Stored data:

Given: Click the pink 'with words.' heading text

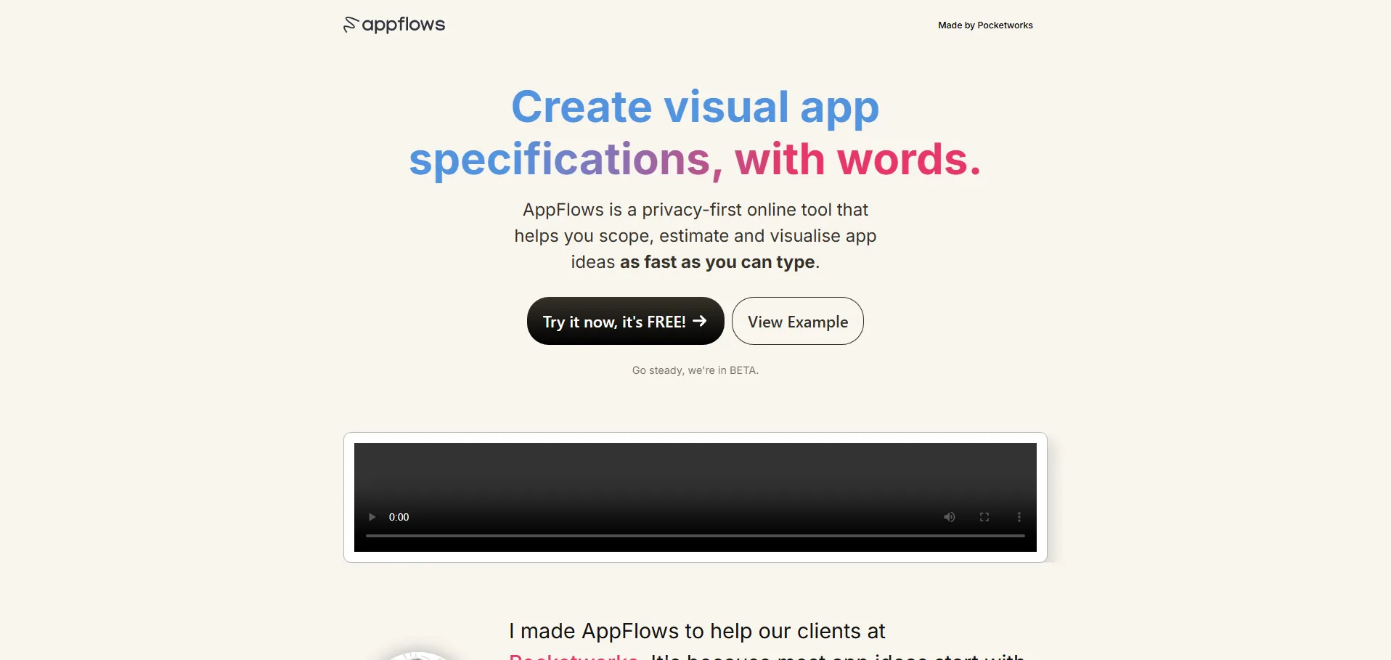Looking at the screenshot, I should [857, 160].
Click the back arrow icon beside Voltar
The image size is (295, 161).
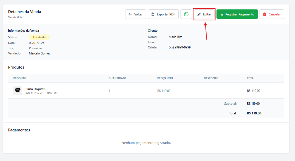(130, 14)
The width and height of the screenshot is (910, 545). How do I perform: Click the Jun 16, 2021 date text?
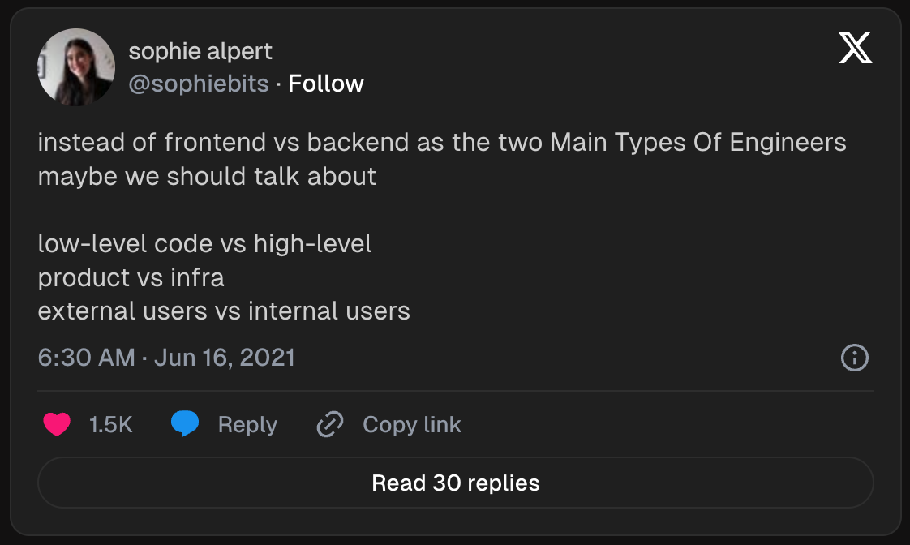(x=225, y=358)
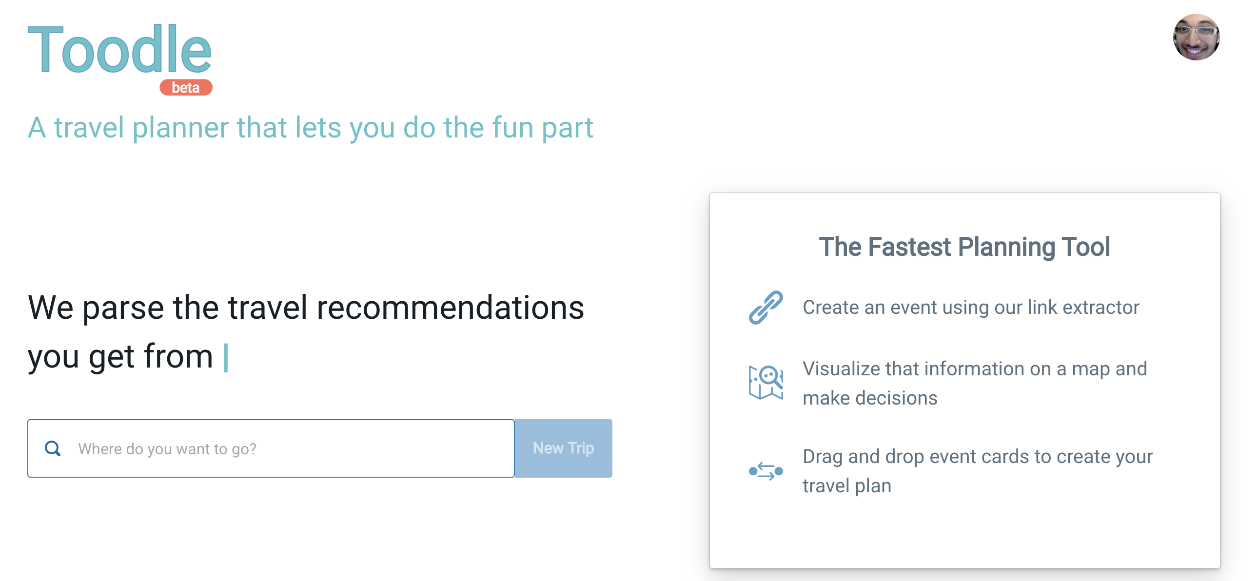The width and height of the screenshot is (1257, 581).
Task: Click the 'make decisions' text line
Action: click(870, 398)
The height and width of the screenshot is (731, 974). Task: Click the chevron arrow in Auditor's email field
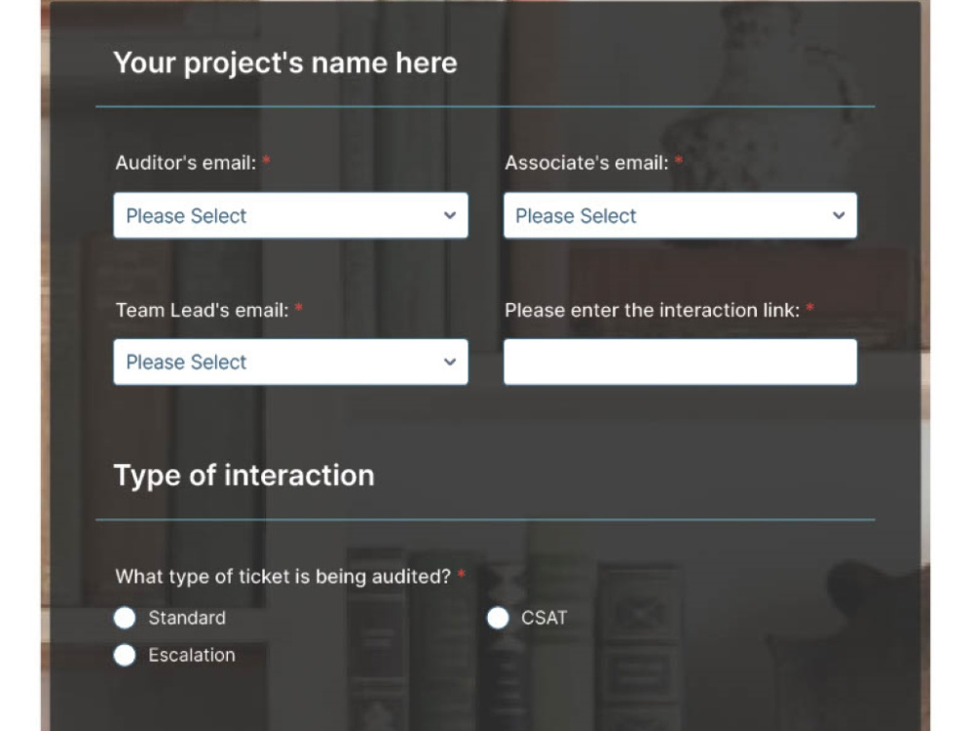[450, 215]
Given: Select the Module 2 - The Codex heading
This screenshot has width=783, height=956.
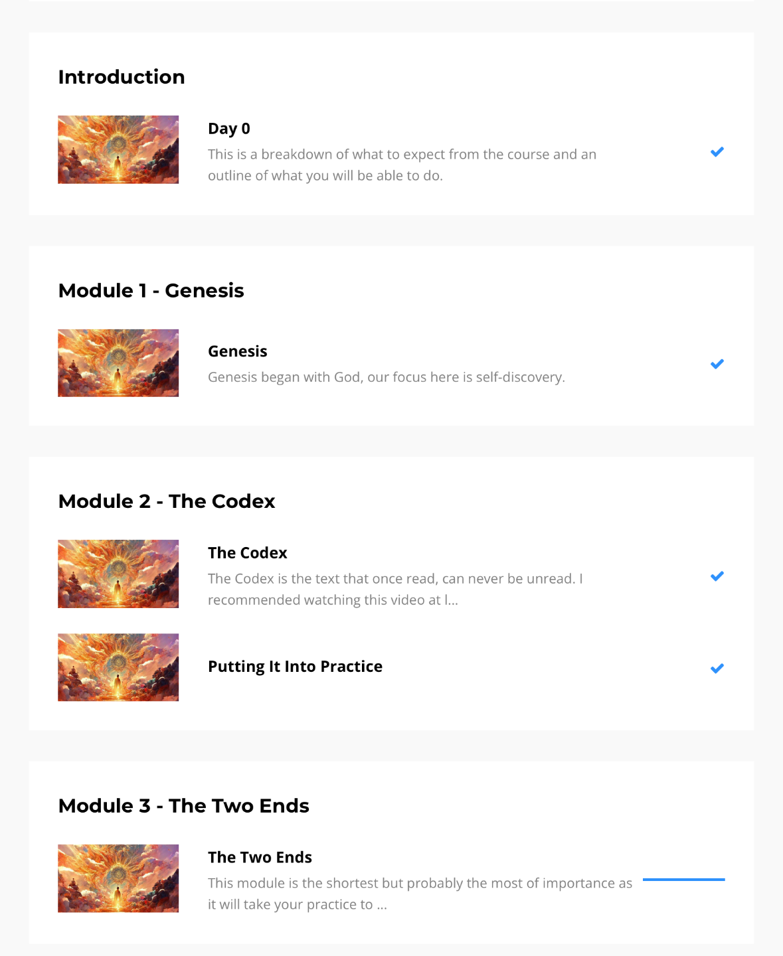Looking at the screenshot, I should (x=167, y=501).
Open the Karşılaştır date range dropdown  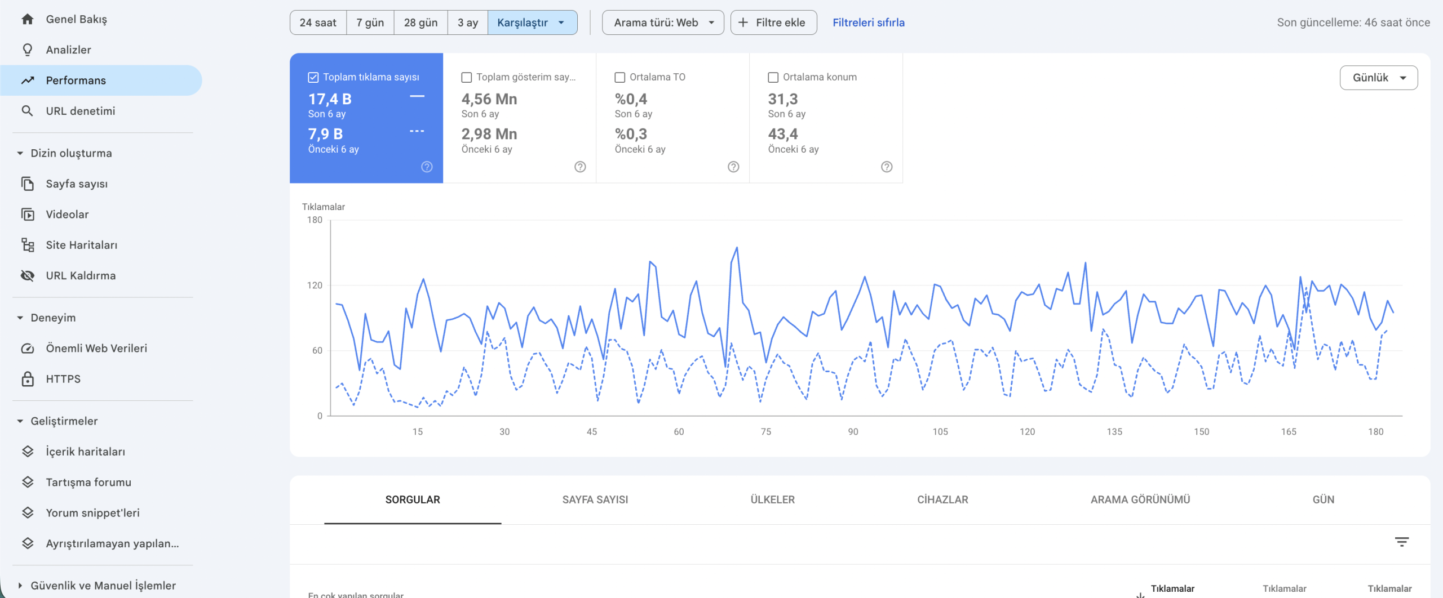pos(532,23)
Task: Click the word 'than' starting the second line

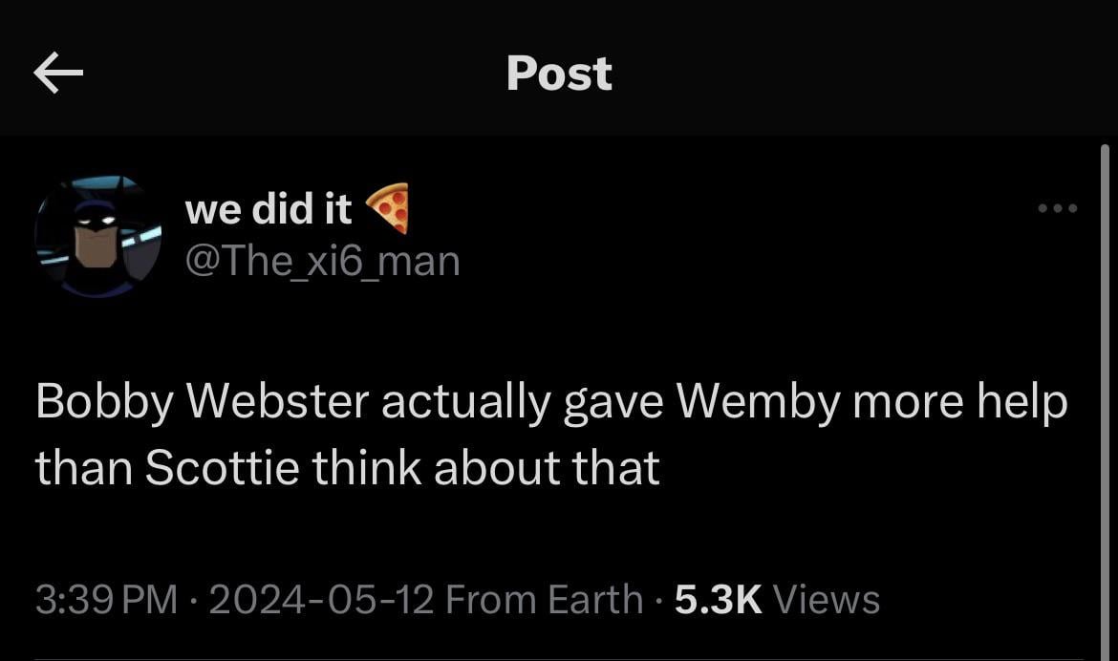Action: [83, 468]
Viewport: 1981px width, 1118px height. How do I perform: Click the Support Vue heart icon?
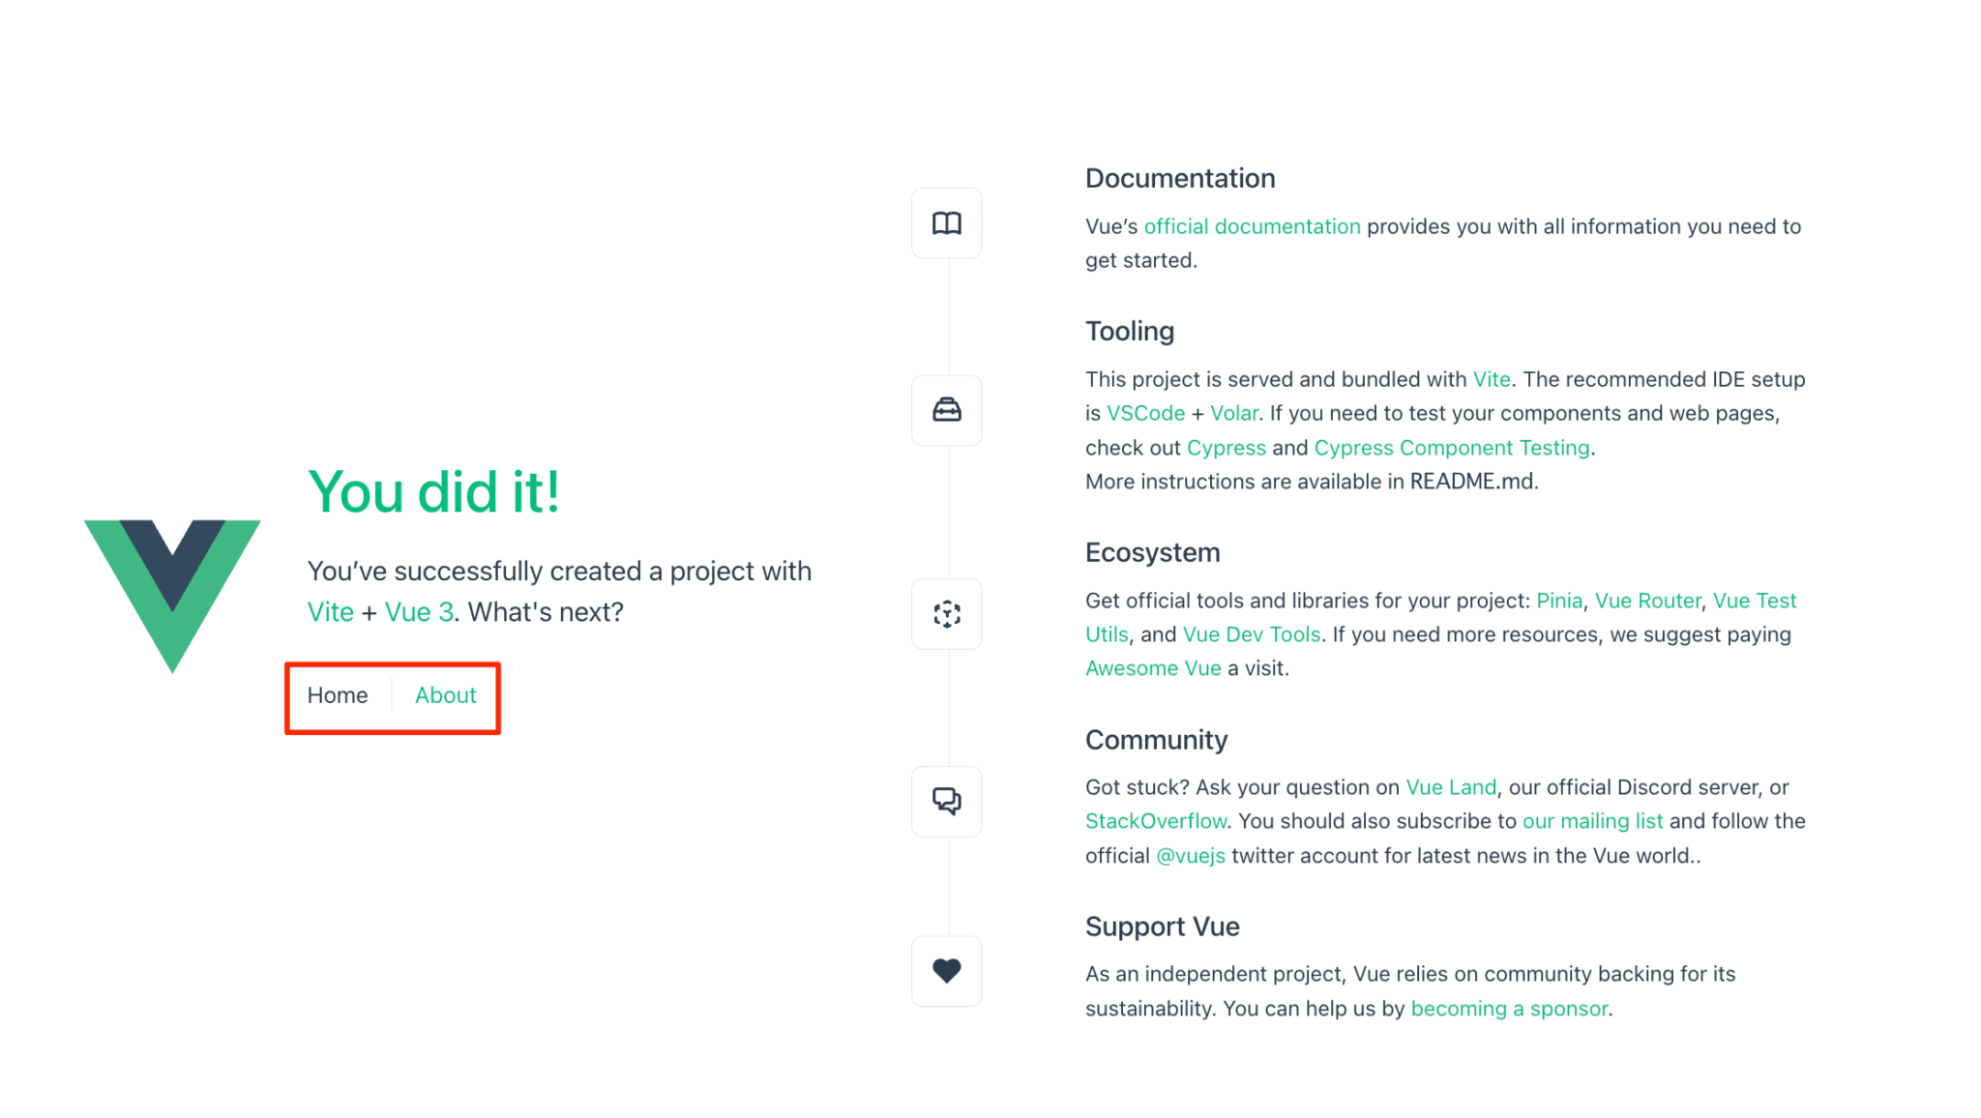click(x=946, y=971)
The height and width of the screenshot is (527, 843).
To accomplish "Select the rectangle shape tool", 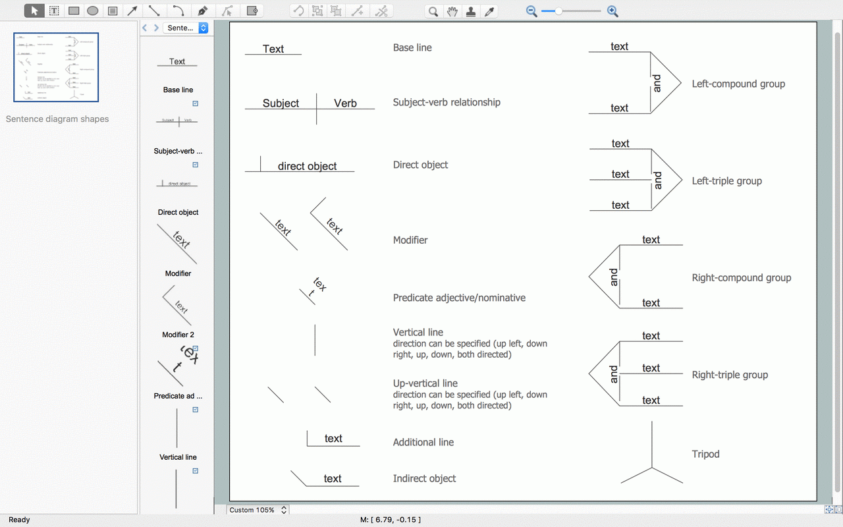I will pyautogui.click(x=74, y=11).
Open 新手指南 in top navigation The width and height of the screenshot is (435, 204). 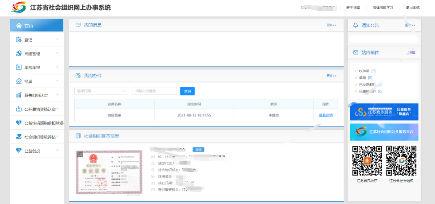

Instructions to follow: Above are some records; quote exactly and only the lines that begin at the line containing "The width and height of the screenshot is (910, 545)." and stop after the line containing "Given: Select the", leaving out the pictures.

Result:
The width and height of the screenshot is (910, 545). How do I perform: Click the Jun 16, 2021 date text?
(x=225, y=358)
The width and height of the screenshot is (1257, 581).
Task: Click the 'make decisions' text line
Action: click(870, 398)
The height and width of the screenshot is (731, 974). Task: Click the chevron arrow in Auditor's email field
[450, 215]
Given: Select the Module 2 - The Codex heading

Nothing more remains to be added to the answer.